Wolfram's Parzival was an adaptation of the unfinished French romance Perceval, the Story of the Grail, by Chrétien de Troyes. Titurel provides the back-stories of Wolfram's characters, principally the wounded Grail-king Titurel and the tragic lovers Sigune and Schionatulander. Titurel was written some time after 1217, as indicated by its mention of the death of Hermann I, Landgrave of Thuringia, which occurred that year. It survives in three fragments and in Albrecht's Jüngere Titurel. The fragments primarily deal with the love between the young knight Schionatulander and the princess Sigune, the granddaughter of Titurel and a cousin of Parzival.
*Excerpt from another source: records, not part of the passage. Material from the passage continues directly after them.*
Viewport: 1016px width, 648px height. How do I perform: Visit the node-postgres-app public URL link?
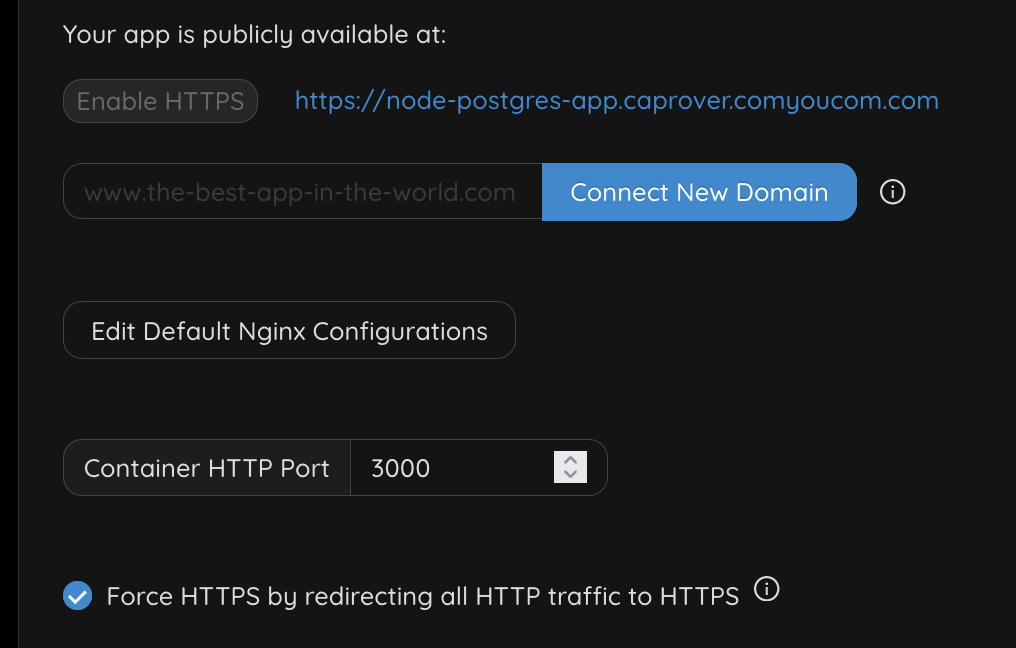[x=616, y=100]
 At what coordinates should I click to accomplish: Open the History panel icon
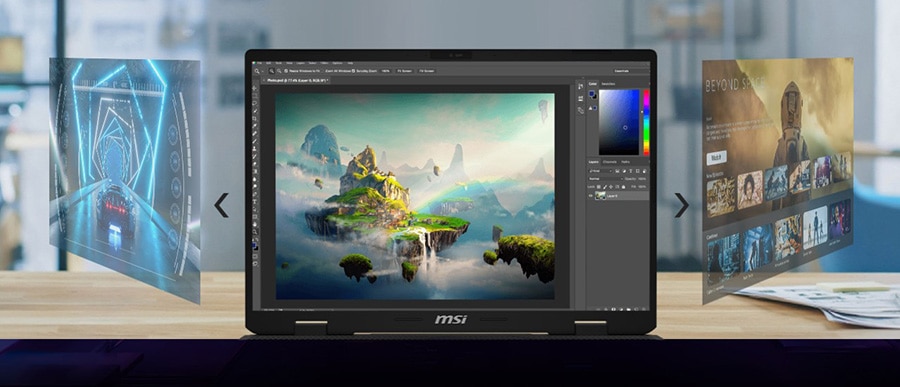(580, 86)
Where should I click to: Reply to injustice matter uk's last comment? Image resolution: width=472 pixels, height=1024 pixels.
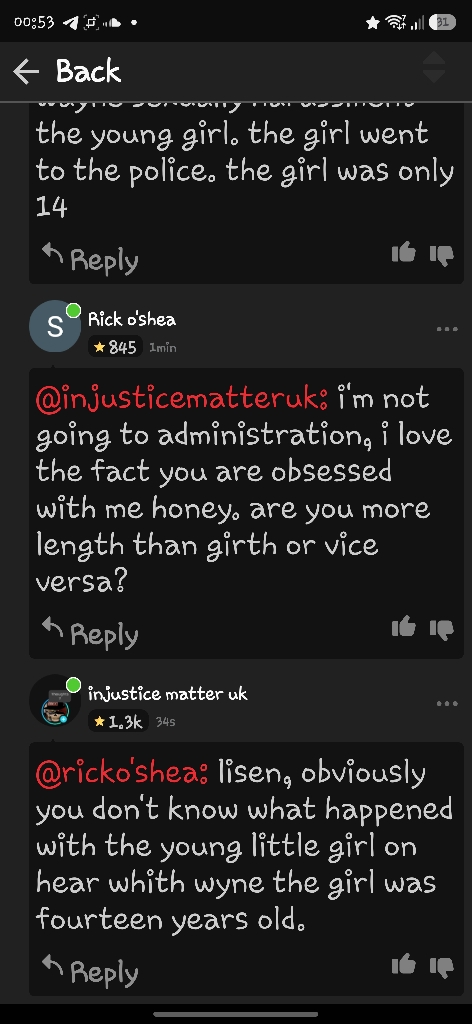tap(90, 972)
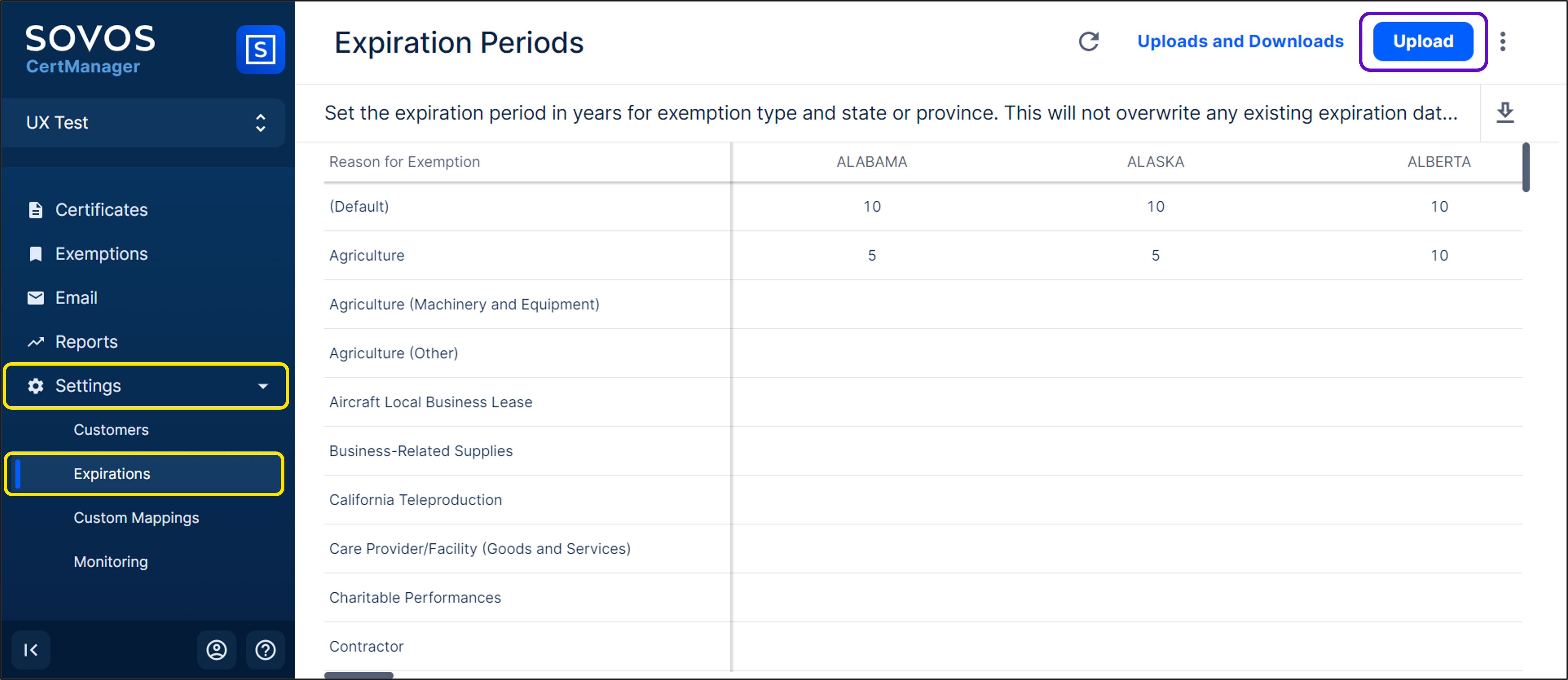Go to the Exemptions page
The width and height of the screenshot is (1568, 680).
[101, 254]
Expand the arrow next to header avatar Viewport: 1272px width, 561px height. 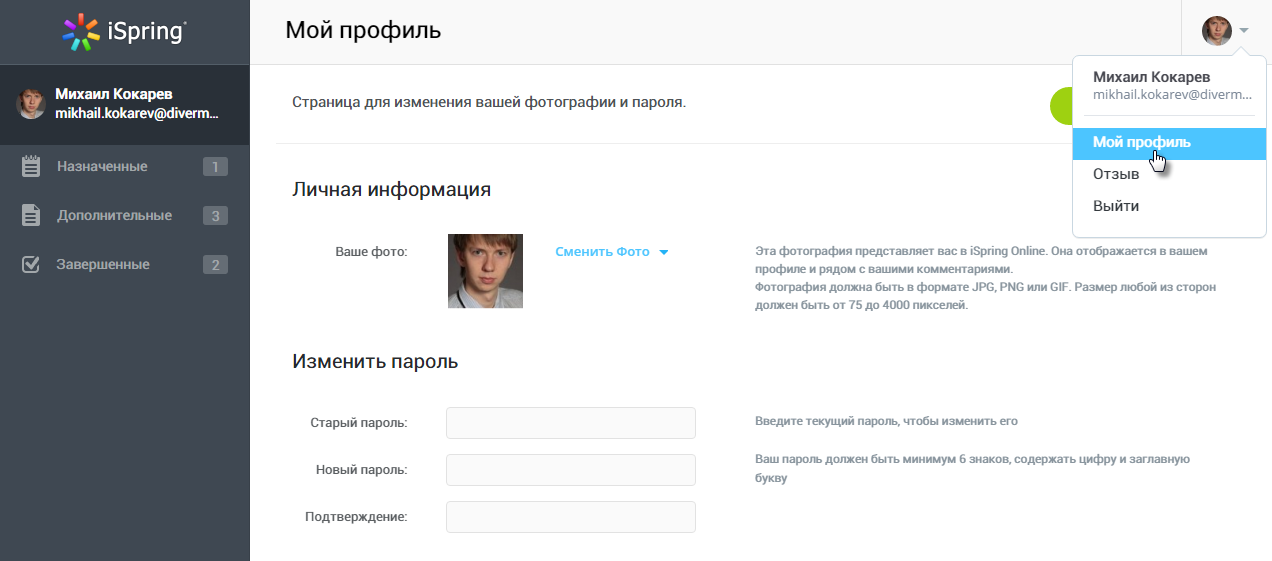[1244, 31]
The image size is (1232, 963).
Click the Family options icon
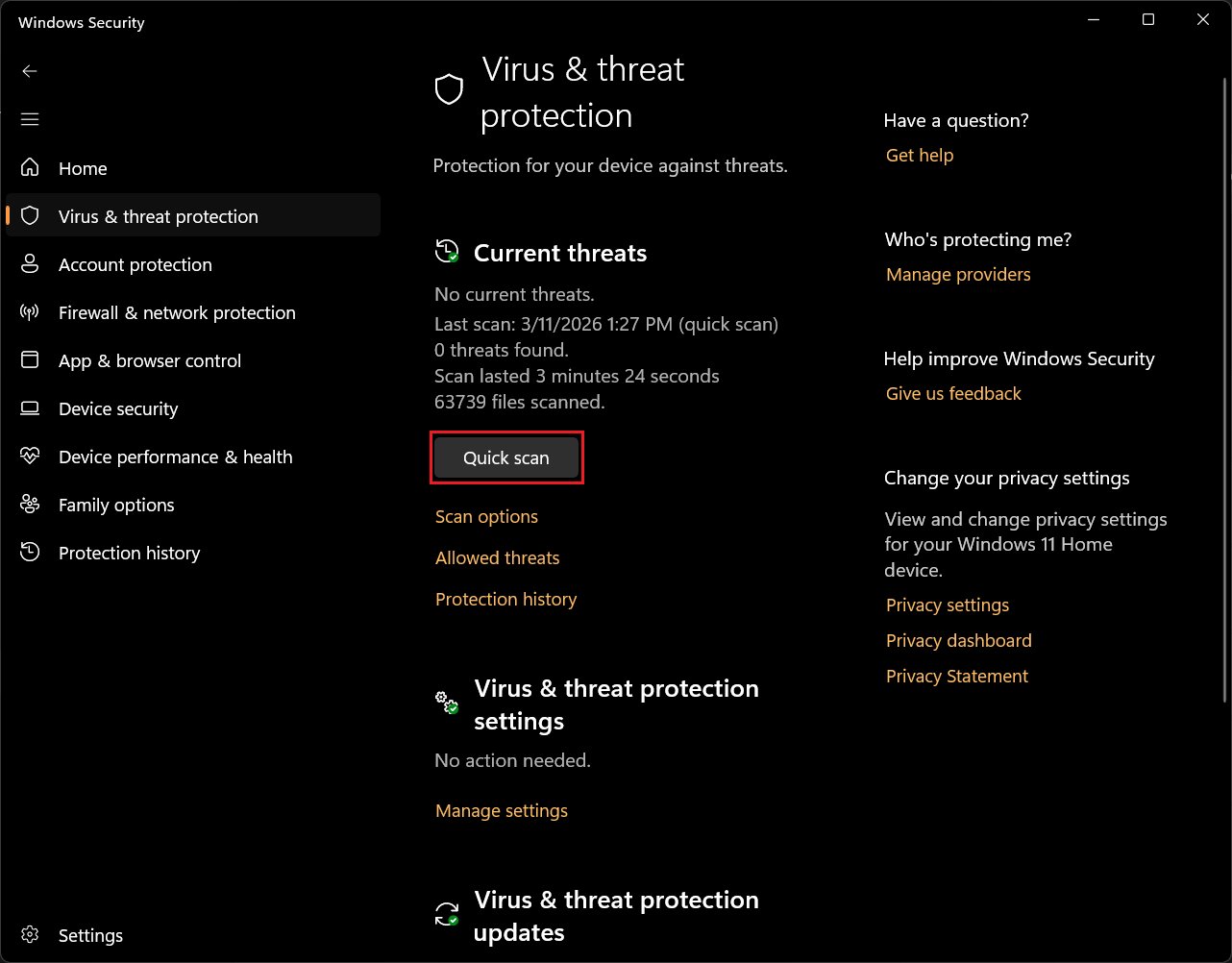click(30, 505)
Like Parzival the poems focus on the relationship between secular and spiritual obligations.

==Jüngere Titurel==

The Albrecht who wrote Jüngere Titurel is generally presumed to be Albrecht von Scharfenberg. He completed his continuation around 1272. Albrecht synthesized the fragments into a cohesive narrative and expanded it to over 6300 lines. He adopts Wolfram's narrative persona, and due to this the work was assumed to be Wolfram's own for many years.

==In Wagner==
In Wagner's 1882 opera Parsifal, Titurel is the former leader of the Knights of the Grail, and the father of Amfortas, the current leader. He is an aged offstage presence in Act I, and is recently dead in Act III.